# [Task prompt]
Could you shift every coordinate in the answers of the material below by adding 75 to each number, then write out every line of the material again, leaving all other lines as they are?

- - - - -

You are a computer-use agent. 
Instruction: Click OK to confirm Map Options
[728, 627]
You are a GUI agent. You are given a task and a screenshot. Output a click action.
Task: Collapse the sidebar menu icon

- - - - -

# [Reply to the exercise]
You are a computer-use agent. 
Instruction: Click OK to confirm Map Options
[803, 702]
You are a GUI agent. You are given a task and a screenshot. Output a click action.
Task: Collapse the sidebar menu icon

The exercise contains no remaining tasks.